- Venue: National Athletics Centre
- Location: Budapest, Hungary
- Dates: 11 September 2026 (final)
- Competitors: 8 from 6 nations
- Winning time: 6.20 m

Champion
- Armand Duplantis Sweden

= 2026 World Athletics Ultimate Championship – Men's pole vault =

The men's pole vault was held as a straight final at the 2026 World Athletics Ultimate Championship at the National Athletics Centre in Budapest, Hungary on 11 September 2026. It was the first time the World Ultimate Championship is held.

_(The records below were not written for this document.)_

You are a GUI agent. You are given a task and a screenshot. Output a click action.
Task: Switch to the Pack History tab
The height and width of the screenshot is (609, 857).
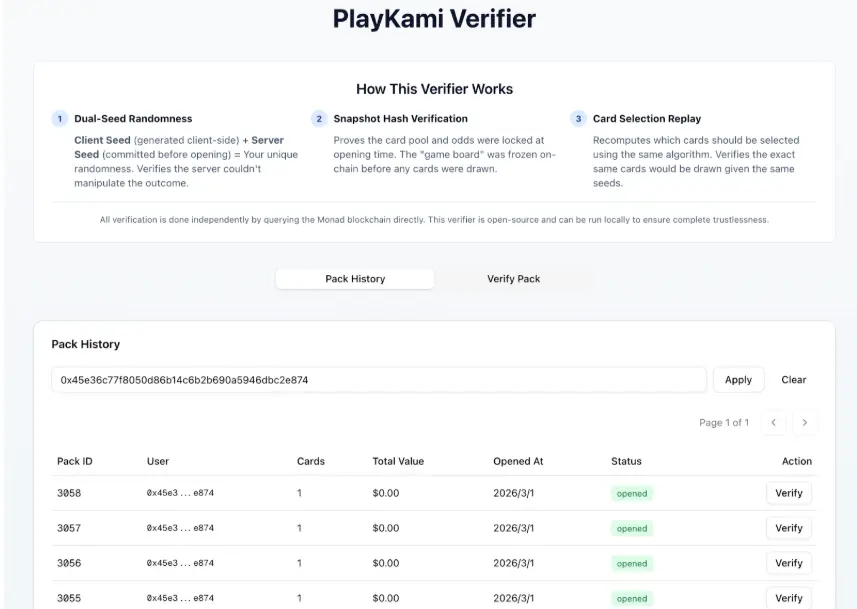[355, 279]
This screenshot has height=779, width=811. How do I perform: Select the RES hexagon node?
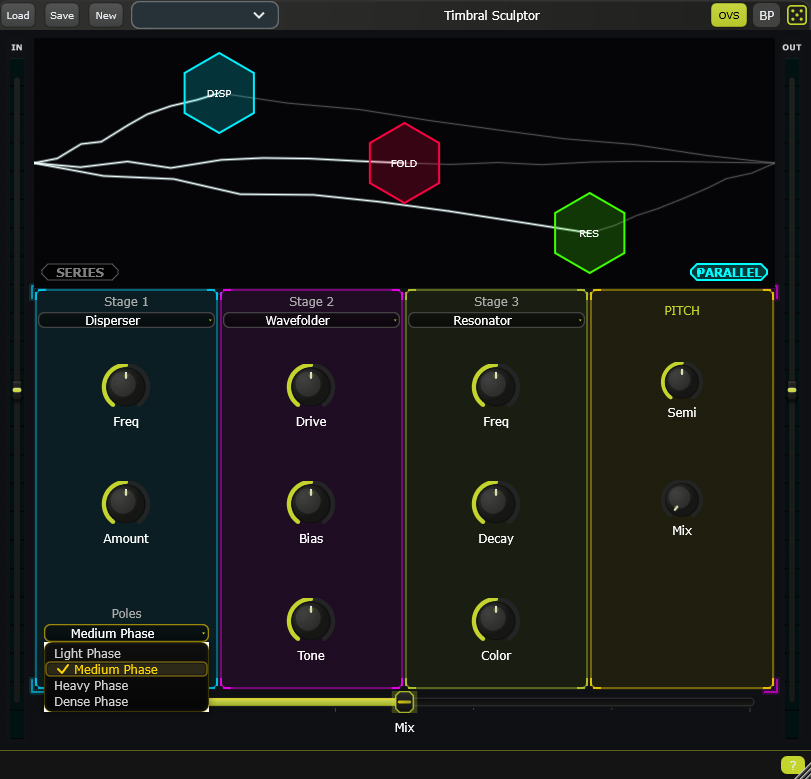coord(589,232)
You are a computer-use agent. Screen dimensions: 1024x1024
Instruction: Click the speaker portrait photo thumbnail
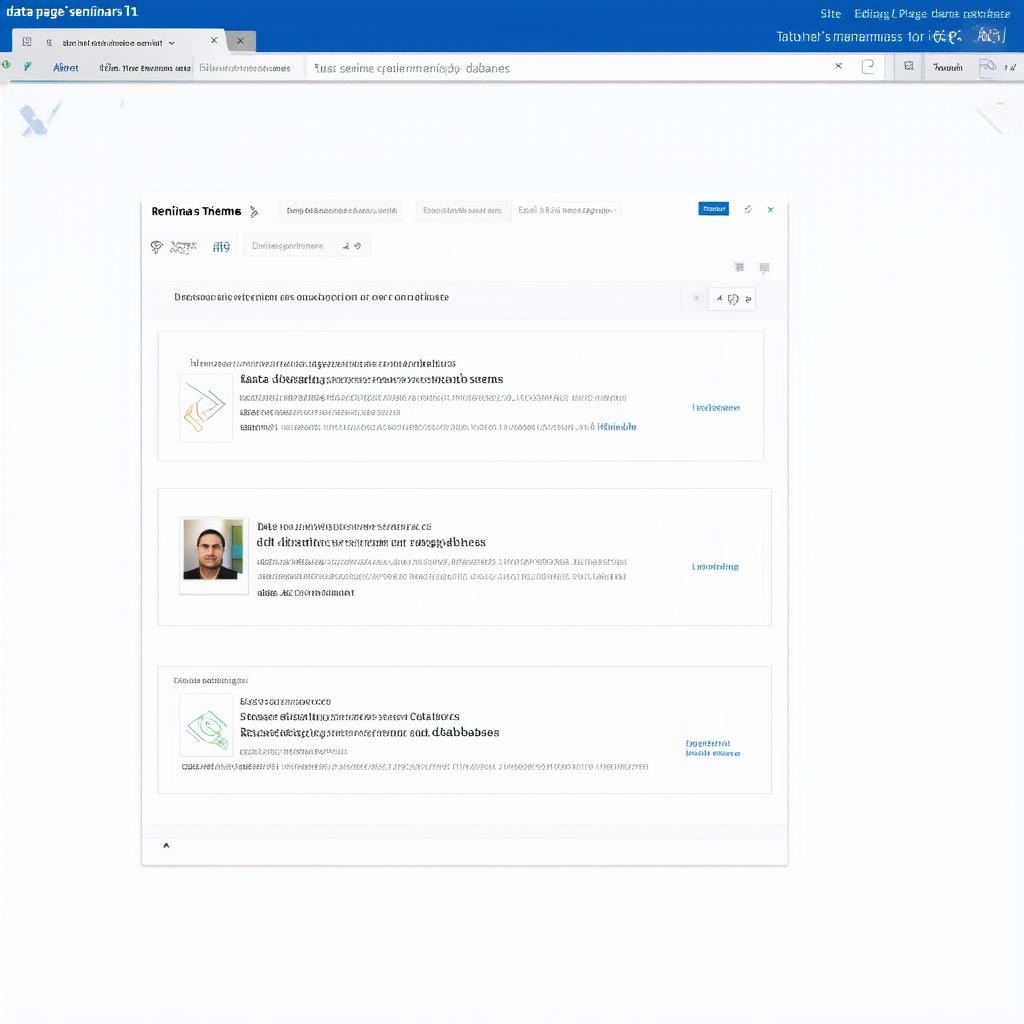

Athletes qualified by wildcard or by their world ranking.

==Background==

Global records before the 2026 World Athletics Ultimate Championship
| Record | Height | Athlete (nation) | Location | Date |
| World record | 6.31 m i | Armand Duplantis (SWE) | Uppsala, Sweden | 12 March 2026 |
World lead

Area records before the 2026 World Athletics Ultimate Championship
| Record | Height | Athlete (nation) | Location | Date |
| African record | 6.03 m | Okkert Brits (RSA) | Cologne, Germany | 18 August 1995 |
| Asian record | 6.00 m | Ernest John Obiena (PHI) | Bergen, Norway | 10 June 2023 |
| Budapest, Hungary | 26 August 2023 |
| European record | 6.31 m i | Armand Duplantis (SWE) | Uppsala, Sweden | 12 March 2026 |
| North, Central American, and Caribbean record | 6.07 m | KC Lightfoot (USA) | Nashville, United States | 2 June 2023 |
| Oceanian record | 6.06 m i | Steven Hooker (AUS) | Boston, United States | 7 February 2009 |
| South American record | 6.03 m | Thiago Braz (BRA) | Rio de Janeiro, Brazil | 15 August 2016 |

==Qualification==
For the pole vault, eight athletes qualified, up to three by wildcard for winners of the event at the 2024 Summer Olympic, the 2025 World Athletics Championships, or the 2026 Diamond League final and the others by their position at the World Athletics Rankings for the event on 3 September 2026.

==Results==
===Final===
The final was held on 12 September at 18:18 (UTC+2).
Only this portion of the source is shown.